Work instructions: Retype the rows from the line with "You are a computer-use agent." up to and including the line with "(x=1084, y=17)", keeping each line unchanged and leaving the pictures out.

Excerpted records:
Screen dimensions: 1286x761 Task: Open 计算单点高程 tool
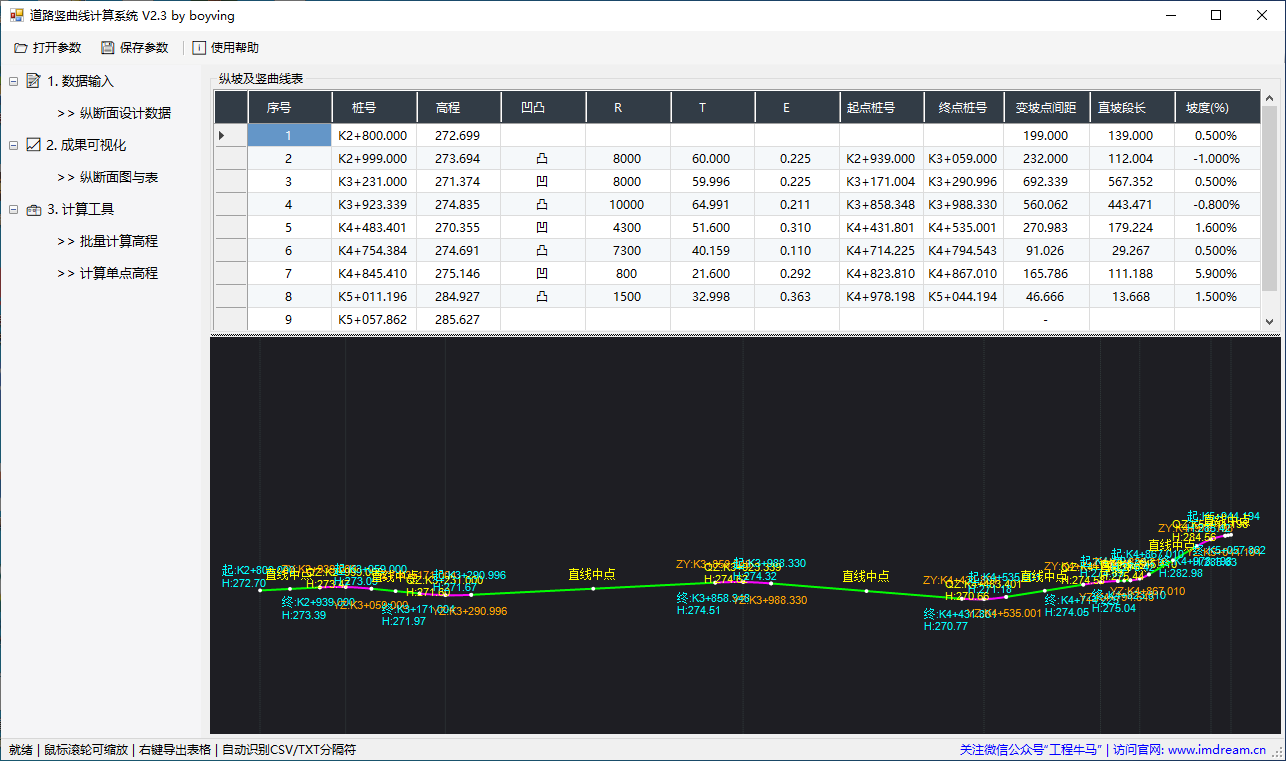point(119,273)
--
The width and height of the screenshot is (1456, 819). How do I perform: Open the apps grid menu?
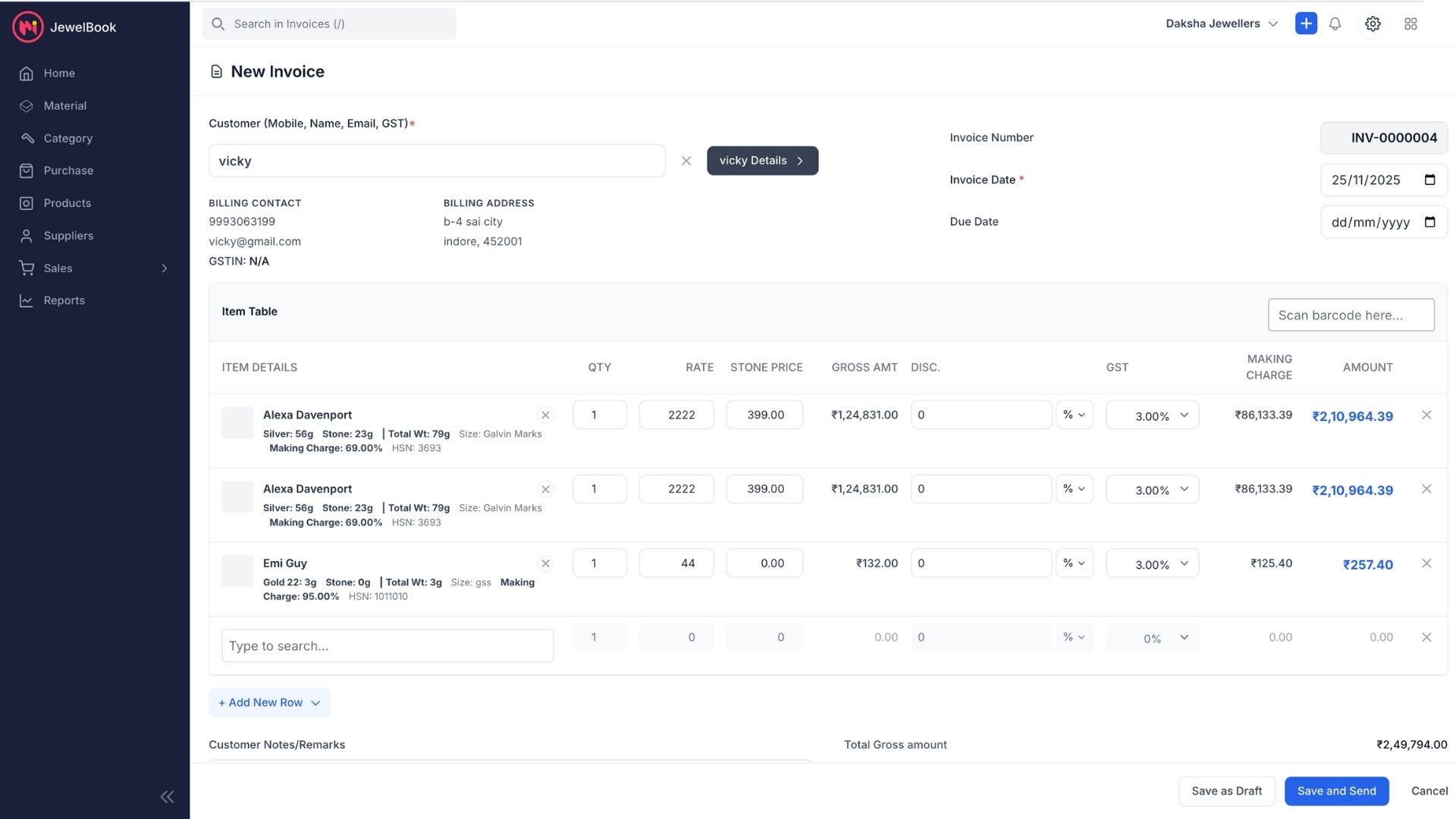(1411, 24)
...
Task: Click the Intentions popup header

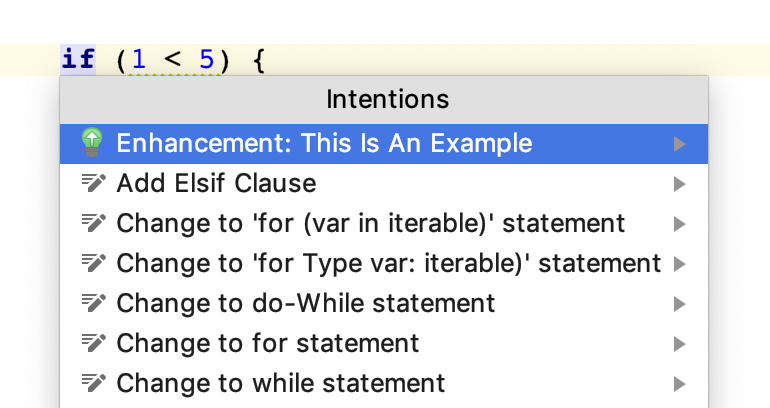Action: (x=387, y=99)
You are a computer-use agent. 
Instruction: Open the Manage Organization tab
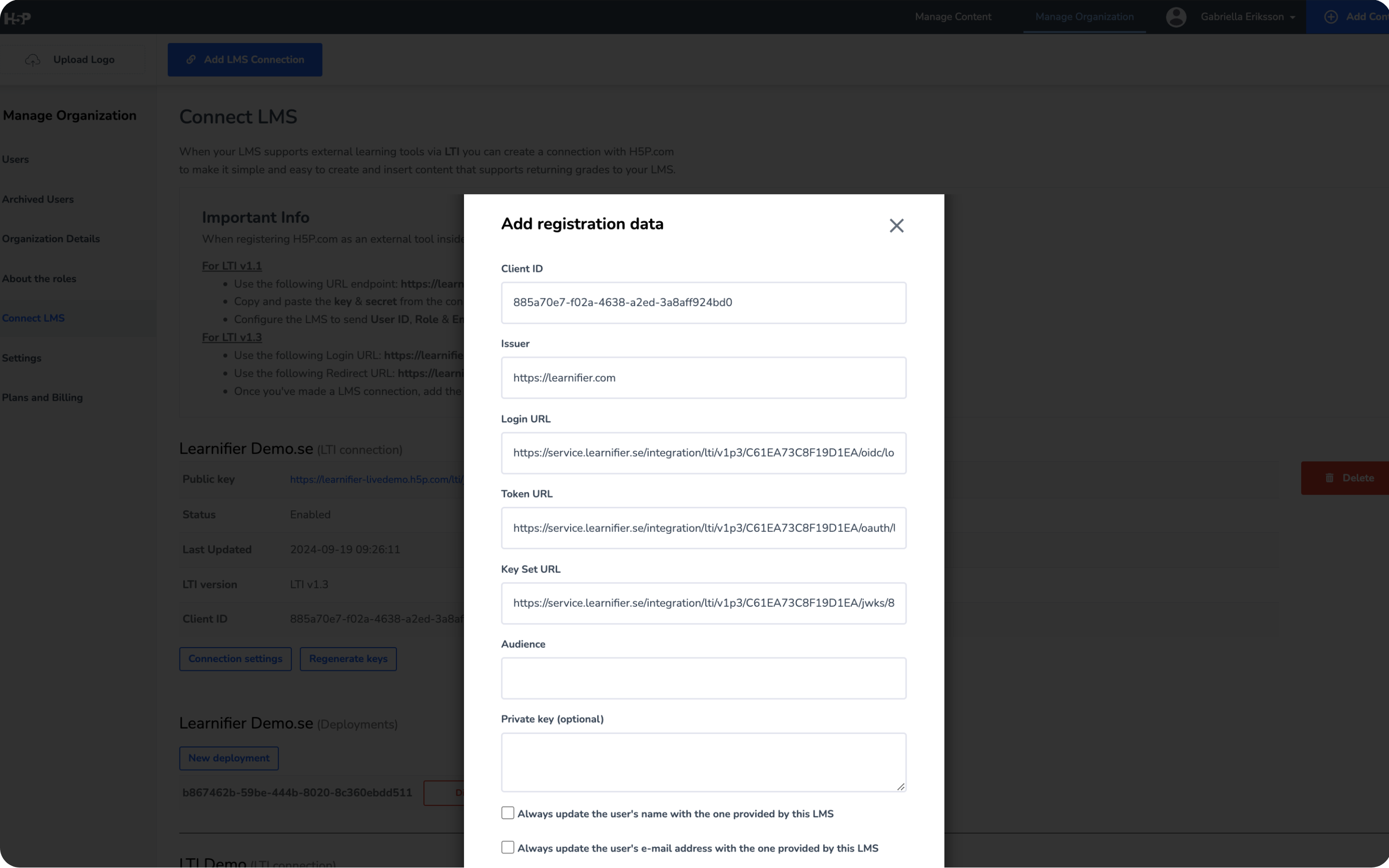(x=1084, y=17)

Response:
You are a computer-use agent. 
Instruction: Open the Manage Organization tab
(x=1084, y=17)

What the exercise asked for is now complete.